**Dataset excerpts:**
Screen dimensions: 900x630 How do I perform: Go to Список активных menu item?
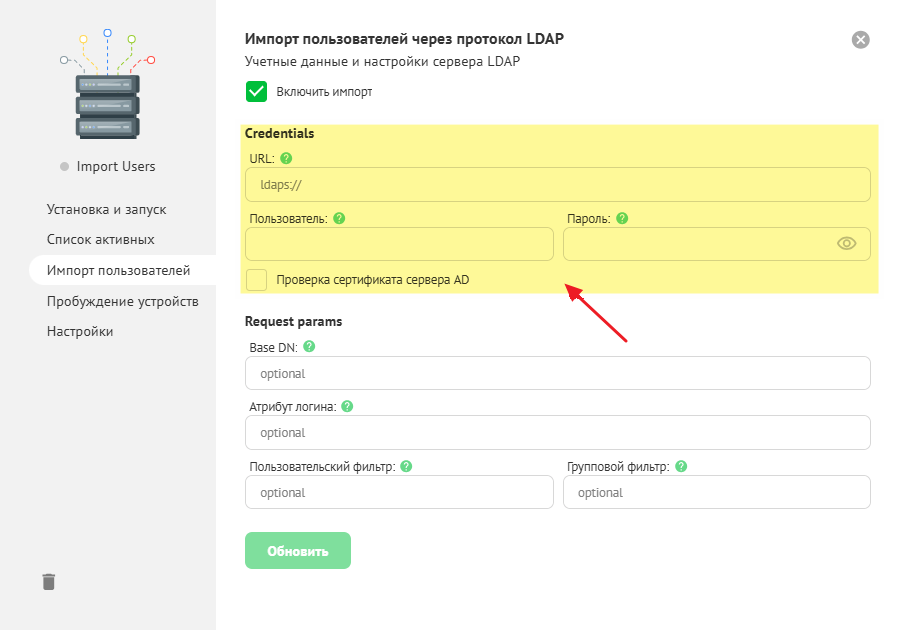click(x=100, y=240)
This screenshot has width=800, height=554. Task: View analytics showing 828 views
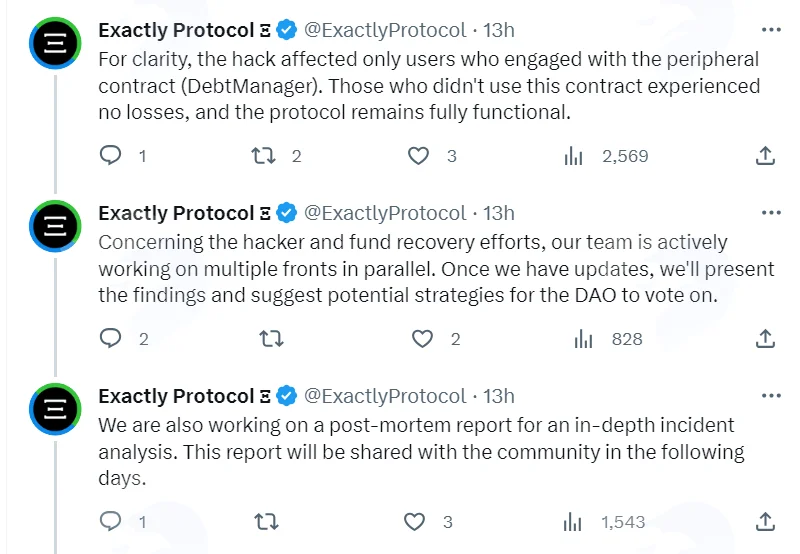608,339
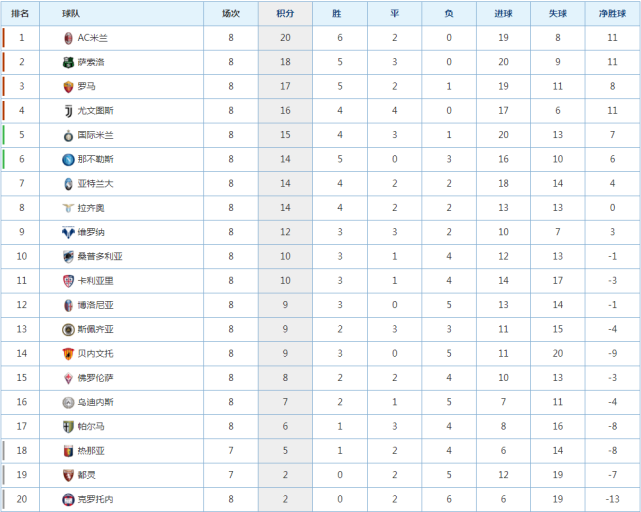Screen dimensions: 641x512
Task: Select the 尤文图斯 logo icon
Action: click(x=68, y=110)
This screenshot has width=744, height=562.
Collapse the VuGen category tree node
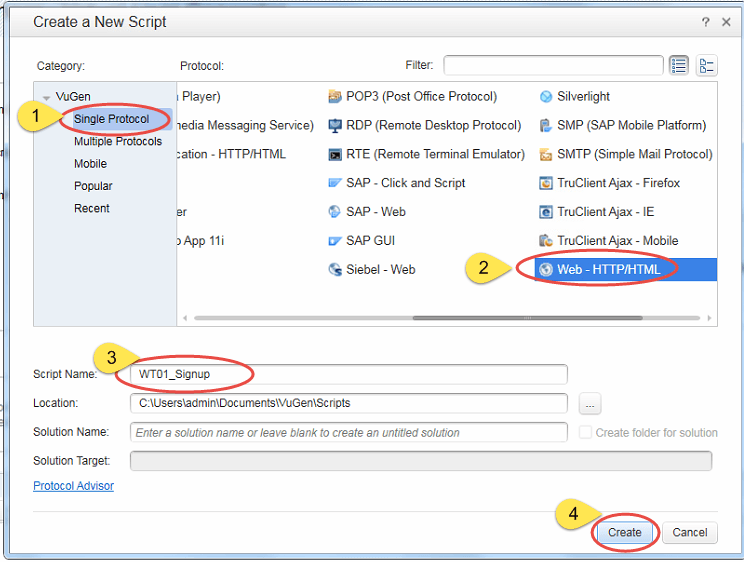(x=46, y=97)
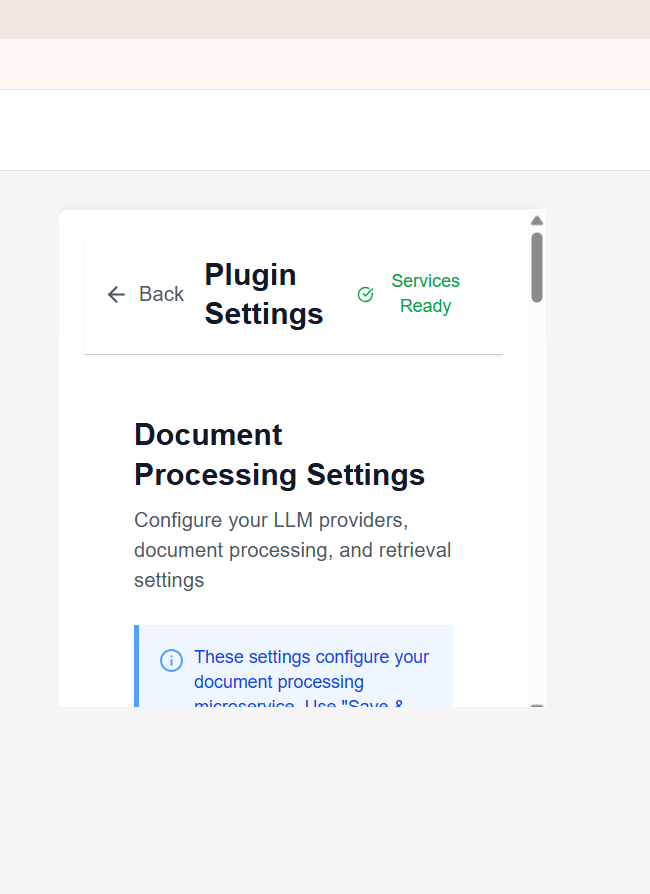Image resolution: width=650 pixels, height=894 pixels.
Task: Click the green Services Ready checkmark icon
Action: pyautogui.click(x=365, y=294)
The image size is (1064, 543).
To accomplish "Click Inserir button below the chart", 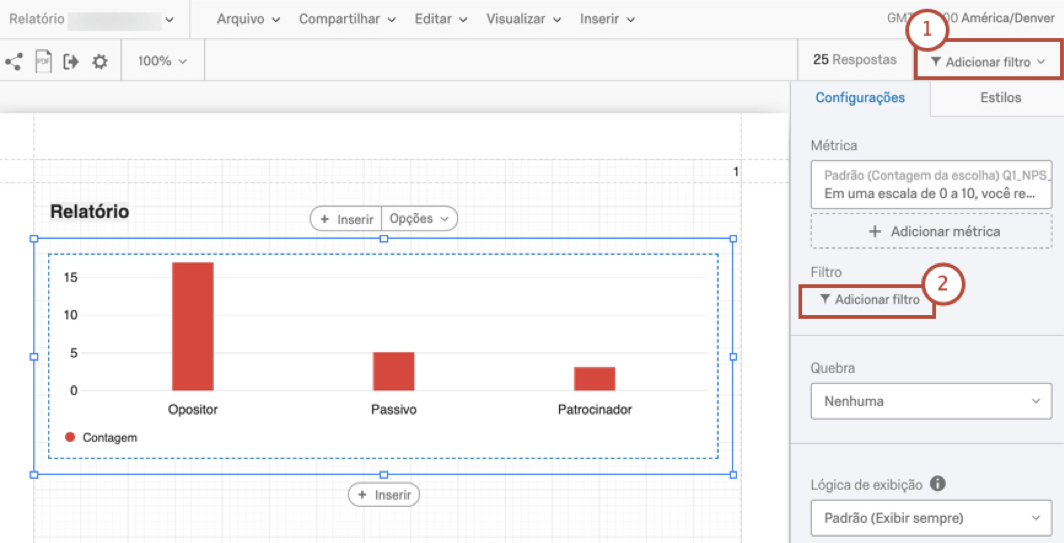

**Your task:** When you reach the line containing "This screenshot has width=744, height=562." in the records above, write out that line and every line after it through the end, exactly, but omit the pictures.

**Solution for this problem:**
This screenshot has width=744, height=562.
Collapse the VuGen category tree node
(x=46, y=97)
Image resolution: width=650 pixels, height=894 pixels.
Task: Click the green Services Ready checkmark icon
Action: pyautogui.click(x=365, y=294)
The image size is (1064, 543).
To accomplish "Click Inserir button below the chart", 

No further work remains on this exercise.